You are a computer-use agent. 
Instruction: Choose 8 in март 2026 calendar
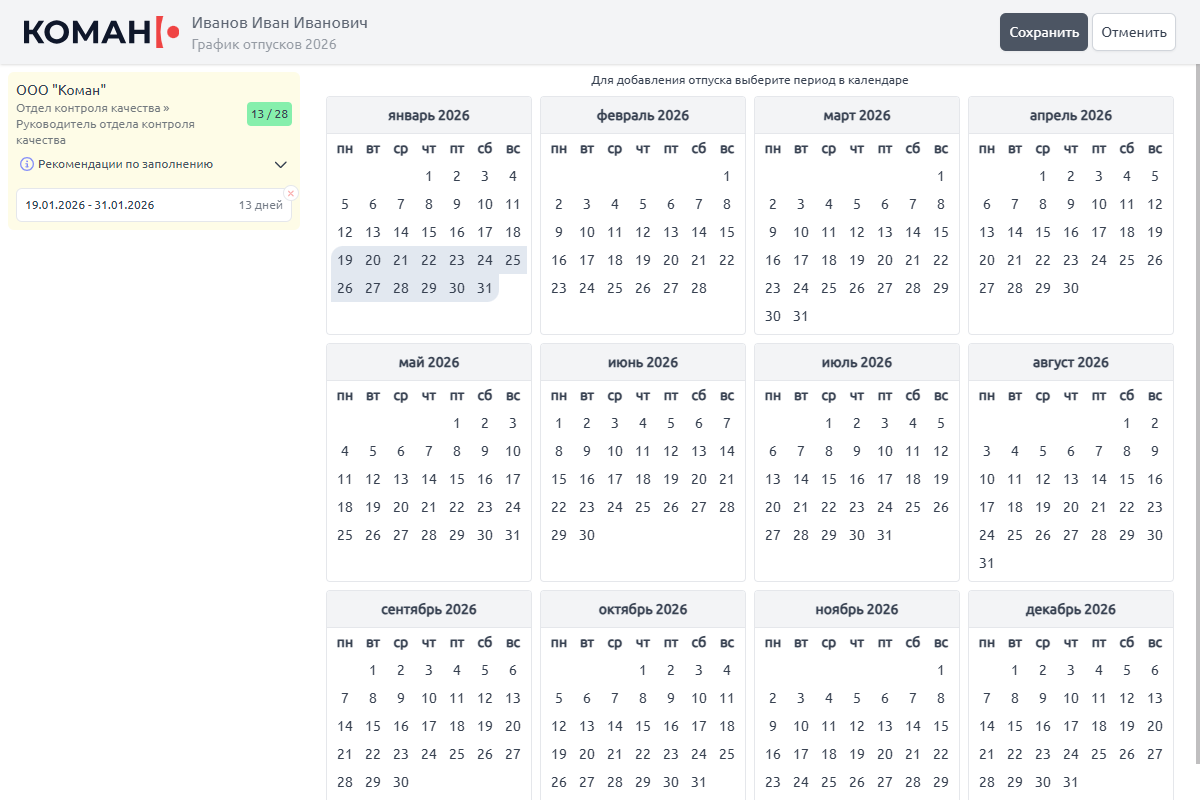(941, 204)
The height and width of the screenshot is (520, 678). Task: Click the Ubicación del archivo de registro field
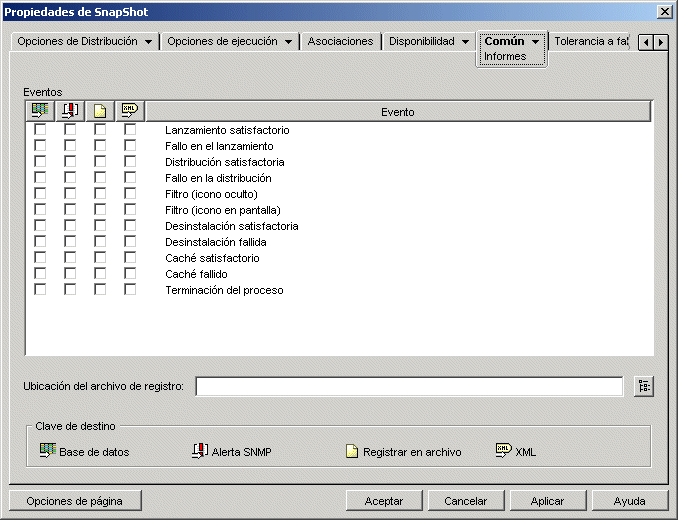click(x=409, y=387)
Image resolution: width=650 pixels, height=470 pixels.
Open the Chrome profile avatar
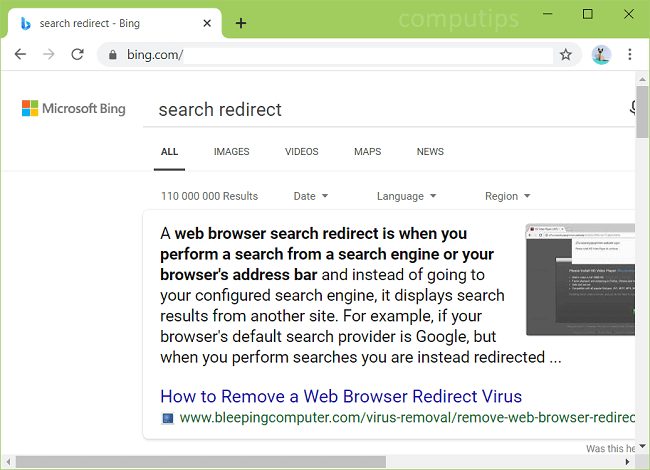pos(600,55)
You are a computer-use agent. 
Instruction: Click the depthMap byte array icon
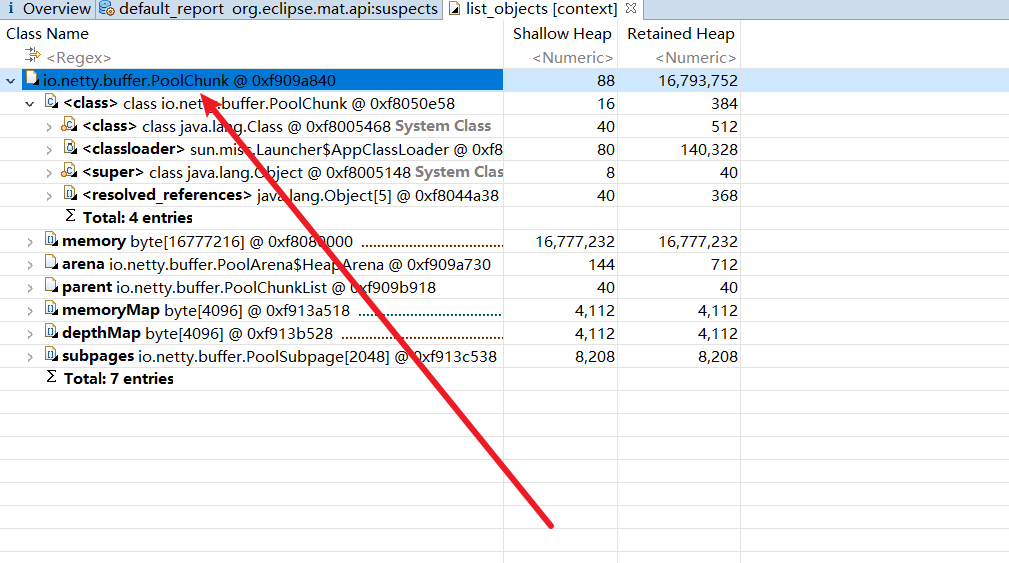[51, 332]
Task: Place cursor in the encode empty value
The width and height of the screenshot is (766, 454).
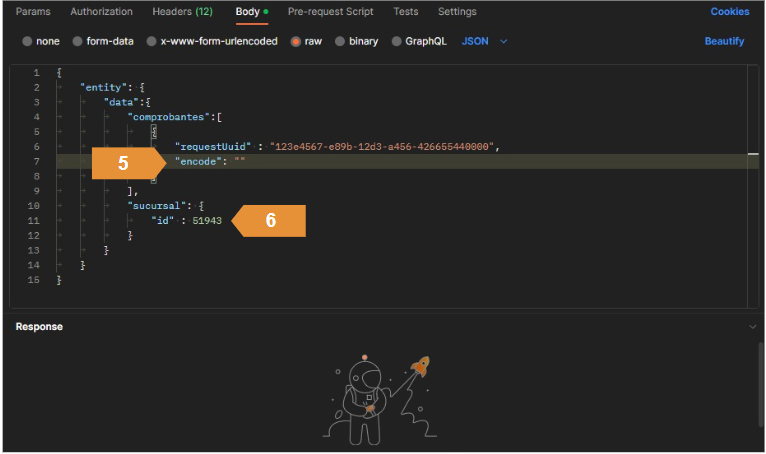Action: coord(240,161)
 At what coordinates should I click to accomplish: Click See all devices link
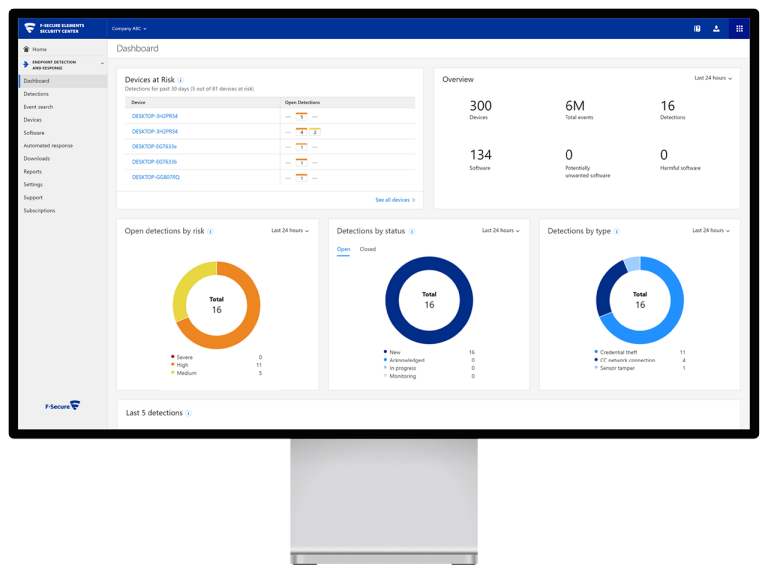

- - -

■ Istruzioni del compito:
Riscrivi l'elenco dall'inizio e fermati dopo la riga che contiene "pos(600,55)". Includi le richieste e ometti le immagini. Moltiplica per 2,45 ogni coordinata delle risposte, arrotonda all'intero con le metà per eccesso e lascia invariati tutti gli altri numeri.

■ Risultato:
You are a computer-use agent. 
Instruction: Choose 8 in март 2026 calendar
(2305, 500)
The height and width of the screenshot is (520, 678). Task: Click the Ubicación del archivo de registro field
click(x=1002, y=948)
Image resolution: width=650 pixels, height=470 pixels.
Open the Chrome profile avatar
pos(1470,135)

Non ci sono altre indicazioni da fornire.